For planning and design professionals, we need to look hard in the mirror at our defective existing typologies of superblocks and supercampuses, loose sprawling patterns of development, object-buildings set far back from streets, and all the other hallmarks of the old “CIAM Athens Charter”.  As Joan Clos, Saskia Sassen, Richard Sennett and Ricky Burdett have written, that failing system must now be reformed. And yet, even in many elite universities, insular design schools continue to be intoxicated by the visual and theoretical seductiveness of the old discredited models.  Somehow, incredibly, they have not “gotten the memo” that a genuine kind of urbanism is now on the agenda. The New Urban Agenda gently guides us away from this “siloed” holdover past, a creation of artistic utopians, and into a more “joined-up” approach, aimed at creating a more complex, more human-centred, more truly urban future.

Perhaps most important, we need new kinds of economic incentives for good forms of development.  One of the most important things we must do is what’s sometimes called “monetizing externalities” – finding ways to value a lower-carbon future and a healthier kind of city, and making that value available as incentive feedback to business owners, developers, and city officials in the present.  Right now too many actors are extracting great wealth today at an unacceptable price to the future – the very definition of unsustainability.  It is not surprising that they do this — but what is surprising is that we do not ask the next question, namely, how do we ask them to pay the true price for the long-term costs they incur for humanity?

There are promising approaches available to achieve this goal, including land value tax, other so-called “Georgist” tax policies, and other ways of shifting incentives away from the unsustainable consumption and degradation of resources, and towards a more creative, less destructive kind of economy, from a human point of view.

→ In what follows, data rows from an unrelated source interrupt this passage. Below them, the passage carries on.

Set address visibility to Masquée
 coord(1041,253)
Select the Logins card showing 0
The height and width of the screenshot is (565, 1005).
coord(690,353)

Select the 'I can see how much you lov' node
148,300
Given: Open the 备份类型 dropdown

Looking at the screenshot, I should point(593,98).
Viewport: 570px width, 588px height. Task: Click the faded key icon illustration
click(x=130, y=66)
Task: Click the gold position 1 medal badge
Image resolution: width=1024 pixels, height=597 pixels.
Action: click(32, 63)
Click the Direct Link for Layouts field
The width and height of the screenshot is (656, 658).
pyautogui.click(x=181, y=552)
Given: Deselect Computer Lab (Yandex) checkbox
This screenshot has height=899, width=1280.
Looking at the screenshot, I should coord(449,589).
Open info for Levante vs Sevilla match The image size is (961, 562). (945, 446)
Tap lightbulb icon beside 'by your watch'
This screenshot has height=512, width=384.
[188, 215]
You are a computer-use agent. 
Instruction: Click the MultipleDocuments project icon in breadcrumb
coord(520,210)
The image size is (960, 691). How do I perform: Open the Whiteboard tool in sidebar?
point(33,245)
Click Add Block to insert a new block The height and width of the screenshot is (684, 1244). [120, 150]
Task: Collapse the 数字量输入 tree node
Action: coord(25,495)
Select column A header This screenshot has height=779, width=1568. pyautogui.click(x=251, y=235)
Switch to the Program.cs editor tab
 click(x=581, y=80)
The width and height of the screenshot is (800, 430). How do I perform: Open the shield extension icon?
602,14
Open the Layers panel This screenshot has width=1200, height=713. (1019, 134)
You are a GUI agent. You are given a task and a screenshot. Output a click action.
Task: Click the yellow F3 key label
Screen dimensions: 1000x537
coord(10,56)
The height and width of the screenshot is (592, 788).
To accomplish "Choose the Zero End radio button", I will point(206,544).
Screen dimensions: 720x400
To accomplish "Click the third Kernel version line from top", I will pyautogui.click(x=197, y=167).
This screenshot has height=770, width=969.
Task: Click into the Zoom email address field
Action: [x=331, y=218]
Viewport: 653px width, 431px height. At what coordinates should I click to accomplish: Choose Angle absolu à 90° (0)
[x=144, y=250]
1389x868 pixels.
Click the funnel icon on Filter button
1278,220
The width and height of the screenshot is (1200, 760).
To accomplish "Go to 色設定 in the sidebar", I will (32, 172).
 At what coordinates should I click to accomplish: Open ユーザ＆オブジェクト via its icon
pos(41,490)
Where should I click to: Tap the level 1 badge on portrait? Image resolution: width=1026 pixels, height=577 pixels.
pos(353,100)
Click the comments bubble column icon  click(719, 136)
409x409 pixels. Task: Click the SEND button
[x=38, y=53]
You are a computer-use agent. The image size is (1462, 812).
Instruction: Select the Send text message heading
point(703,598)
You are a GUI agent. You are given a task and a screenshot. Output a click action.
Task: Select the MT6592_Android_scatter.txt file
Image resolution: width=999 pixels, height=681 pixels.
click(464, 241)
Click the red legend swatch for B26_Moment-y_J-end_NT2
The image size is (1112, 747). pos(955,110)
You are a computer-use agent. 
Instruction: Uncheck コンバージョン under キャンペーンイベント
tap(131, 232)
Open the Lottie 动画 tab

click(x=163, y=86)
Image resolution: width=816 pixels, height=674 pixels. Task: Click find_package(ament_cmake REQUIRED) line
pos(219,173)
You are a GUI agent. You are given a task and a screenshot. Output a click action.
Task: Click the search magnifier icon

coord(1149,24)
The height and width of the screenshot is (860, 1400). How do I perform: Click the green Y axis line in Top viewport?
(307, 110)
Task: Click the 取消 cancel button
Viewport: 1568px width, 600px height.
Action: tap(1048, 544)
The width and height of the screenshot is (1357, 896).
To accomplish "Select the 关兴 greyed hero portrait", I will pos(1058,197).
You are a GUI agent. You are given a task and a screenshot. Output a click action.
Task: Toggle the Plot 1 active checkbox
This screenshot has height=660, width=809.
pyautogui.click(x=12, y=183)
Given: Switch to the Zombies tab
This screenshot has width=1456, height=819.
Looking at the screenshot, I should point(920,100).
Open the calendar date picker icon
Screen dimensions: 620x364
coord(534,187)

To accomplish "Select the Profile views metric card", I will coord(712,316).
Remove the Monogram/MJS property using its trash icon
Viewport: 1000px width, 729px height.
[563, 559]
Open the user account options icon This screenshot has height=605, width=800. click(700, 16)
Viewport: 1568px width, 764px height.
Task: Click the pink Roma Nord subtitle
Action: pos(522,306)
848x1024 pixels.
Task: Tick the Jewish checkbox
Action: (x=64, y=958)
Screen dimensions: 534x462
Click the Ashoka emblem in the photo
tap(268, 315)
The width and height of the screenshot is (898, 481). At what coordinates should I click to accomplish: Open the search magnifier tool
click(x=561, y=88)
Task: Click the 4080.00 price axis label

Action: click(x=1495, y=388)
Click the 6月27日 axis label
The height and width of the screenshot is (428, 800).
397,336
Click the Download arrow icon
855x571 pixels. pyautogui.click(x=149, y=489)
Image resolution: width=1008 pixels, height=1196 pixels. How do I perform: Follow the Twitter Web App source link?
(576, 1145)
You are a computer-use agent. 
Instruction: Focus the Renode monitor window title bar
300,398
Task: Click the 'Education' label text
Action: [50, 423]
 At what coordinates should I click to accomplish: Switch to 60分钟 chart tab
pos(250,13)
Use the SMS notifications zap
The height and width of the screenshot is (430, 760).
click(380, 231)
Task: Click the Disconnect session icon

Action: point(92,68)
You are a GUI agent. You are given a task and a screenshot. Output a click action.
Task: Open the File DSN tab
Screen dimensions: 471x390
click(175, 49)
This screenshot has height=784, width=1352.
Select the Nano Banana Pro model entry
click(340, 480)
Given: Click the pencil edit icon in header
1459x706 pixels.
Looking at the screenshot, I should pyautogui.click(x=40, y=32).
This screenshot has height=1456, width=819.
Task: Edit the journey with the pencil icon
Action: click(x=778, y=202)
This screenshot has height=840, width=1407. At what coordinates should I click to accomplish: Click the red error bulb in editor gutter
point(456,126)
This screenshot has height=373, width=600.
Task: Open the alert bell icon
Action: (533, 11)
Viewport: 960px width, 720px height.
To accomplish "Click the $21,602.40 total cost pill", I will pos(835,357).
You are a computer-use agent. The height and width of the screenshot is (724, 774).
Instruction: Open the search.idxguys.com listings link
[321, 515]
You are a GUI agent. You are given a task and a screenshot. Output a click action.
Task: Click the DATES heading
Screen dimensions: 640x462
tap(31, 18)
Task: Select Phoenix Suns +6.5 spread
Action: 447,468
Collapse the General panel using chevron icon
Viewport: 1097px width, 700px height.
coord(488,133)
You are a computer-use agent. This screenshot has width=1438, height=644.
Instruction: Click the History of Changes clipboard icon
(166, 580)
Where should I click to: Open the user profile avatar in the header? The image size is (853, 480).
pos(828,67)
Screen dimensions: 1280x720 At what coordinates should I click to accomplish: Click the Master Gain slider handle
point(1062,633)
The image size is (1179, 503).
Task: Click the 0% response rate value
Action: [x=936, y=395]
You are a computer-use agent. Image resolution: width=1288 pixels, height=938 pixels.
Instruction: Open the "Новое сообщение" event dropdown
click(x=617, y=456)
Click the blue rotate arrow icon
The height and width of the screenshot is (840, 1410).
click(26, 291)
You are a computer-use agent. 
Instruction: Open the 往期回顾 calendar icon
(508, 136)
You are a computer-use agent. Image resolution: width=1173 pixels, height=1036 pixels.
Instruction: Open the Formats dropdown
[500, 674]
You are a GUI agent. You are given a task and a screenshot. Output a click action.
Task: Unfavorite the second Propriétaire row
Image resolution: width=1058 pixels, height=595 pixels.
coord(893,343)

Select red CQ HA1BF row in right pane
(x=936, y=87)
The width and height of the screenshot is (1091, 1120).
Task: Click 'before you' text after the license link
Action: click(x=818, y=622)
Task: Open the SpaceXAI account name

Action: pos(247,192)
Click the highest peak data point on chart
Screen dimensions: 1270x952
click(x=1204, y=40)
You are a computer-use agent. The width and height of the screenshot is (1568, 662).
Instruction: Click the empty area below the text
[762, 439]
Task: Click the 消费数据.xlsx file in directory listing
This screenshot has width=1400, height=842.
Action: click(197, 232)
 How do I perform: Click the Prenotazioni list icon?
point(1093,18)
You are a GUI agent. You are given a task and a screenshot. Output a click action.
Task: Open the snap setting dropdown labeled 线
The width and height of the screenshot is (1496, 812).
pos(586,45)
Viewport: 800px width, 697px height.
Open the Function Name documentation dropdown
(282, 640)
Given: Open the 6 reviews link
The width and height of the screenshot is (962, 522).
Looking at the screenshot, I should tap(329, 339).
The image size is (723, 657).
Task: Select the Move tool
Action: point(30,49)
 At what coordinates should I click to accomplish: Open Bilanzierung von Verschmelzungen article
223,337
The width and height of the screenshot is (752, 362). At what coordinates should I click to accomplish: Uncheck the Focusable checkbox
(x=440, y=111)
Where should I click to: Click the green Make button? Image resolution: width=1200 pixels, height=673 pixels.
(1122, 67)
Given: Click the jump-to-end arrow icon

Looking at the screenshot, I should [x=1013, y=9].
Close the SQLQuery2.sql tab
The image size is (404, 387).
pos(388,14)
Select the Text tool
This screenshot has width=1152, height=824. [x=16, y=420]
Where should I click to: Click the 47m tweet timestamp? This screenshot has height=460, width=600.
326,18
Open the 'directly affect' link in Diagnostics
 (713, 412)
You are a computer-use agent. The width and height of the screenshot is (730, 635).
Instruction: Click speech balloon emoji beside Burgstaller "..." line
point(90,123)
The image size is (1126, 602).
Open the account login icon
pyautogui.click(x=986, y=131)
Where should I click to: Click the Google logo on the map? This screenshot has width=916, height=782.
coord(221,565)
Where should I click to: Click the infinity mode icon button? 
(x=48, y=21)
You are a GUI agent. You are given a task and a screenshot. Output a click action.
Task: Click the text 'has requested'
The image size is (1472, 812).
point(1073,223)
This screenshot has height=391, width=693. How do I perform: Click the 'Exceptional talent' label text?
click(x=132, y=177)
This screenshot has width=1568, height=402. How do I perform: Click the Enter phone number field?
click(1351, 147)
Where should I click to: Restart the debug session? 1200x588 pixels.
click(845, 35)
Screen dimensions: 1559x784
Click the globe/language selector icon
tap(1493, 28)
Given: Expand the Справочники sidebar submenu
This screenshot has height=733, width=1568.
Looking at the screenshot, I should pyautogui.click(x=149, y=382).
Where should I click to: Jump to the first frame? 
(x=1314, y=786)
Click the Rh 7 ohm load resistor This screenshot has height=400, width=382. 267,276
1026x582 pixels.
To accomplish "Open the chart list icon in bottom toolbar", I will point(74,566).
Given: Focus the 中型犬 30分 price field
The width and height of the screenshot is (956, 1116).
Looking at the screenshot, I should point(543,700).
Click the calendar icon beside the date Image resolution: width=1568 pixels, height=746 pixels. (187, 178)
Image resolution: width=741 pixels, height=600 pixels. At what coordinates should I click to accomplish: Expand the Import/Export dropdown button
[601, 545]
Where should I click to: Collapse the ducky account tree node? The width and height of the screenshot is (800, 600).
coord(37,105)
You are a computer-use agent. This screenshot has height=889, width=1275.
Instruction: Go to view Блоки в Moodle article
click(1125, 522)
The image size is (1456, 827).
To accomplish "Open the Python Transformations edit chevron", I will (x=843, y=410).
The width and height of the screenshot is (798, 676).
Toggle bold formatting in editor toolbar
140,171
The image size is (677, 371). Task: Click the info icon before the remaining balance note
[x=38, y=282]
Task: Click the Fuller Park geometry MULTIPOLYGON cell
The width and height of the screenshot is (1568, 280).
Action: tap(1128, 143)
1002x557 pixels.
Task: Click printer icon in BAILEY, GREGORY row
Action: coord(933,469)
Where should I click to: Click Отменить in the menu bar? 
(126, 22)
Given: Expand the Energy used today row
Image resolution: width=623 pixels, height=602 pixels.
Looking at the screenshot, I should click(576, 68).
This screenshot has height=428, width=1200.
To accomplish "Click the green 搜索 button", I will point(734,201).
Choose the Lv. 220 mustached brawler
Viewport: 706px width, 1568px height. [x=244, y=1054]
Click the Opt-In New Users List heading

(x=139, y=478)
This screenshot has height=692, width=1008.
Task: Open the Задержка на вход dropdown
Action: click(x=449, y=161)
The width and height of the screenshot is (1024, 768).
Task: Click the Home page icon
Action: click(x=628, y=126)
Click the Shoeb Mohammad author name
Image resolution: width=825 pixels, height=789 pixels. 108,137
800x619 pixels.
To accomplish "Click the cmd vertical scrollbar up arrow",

For our own part, we at the KTH Centre for the Future of Places, and our research networks, are eager to explore these and related topics.  We are particularly interested in the requirements for good quality public space, how it is achieved and maintained, what are the scales at which it needs to be established, and other fascinating and important questions.   We are eager to work with others to develop and share useful findings within a larger implementation network. Surely that is the kind of “joined-up” approach that is going to be needed.

We will have to step out of our “silos,” and understand the broader goals of the New Urban Agenda, and how to achieve them.  Joan Clos, the Secretary-General of Habitat III, could have been speaking for our own centre when he described the challenge ahead:

In general, the urban community has become lost in strategic planning, masterplanning, zoning and landscaping… All these have their own purposes, of course — but they don’t address the principal question, which is the relationship in a city between public space and buildable space. This is the art and science of building cities.  And until we recover this basic knowledge, we will continue to make huge mistakes.

The hopeful message is that these goals can be achieved.  They are not mysterious, but they will require significant work to bring about, and significant changes in our old ways of thinking.  The main thing we can celebrate is that we do have a basis on which to work together on these issues, and make progress.  At last we do have a “new urban agenda” – and that is a huge step forward.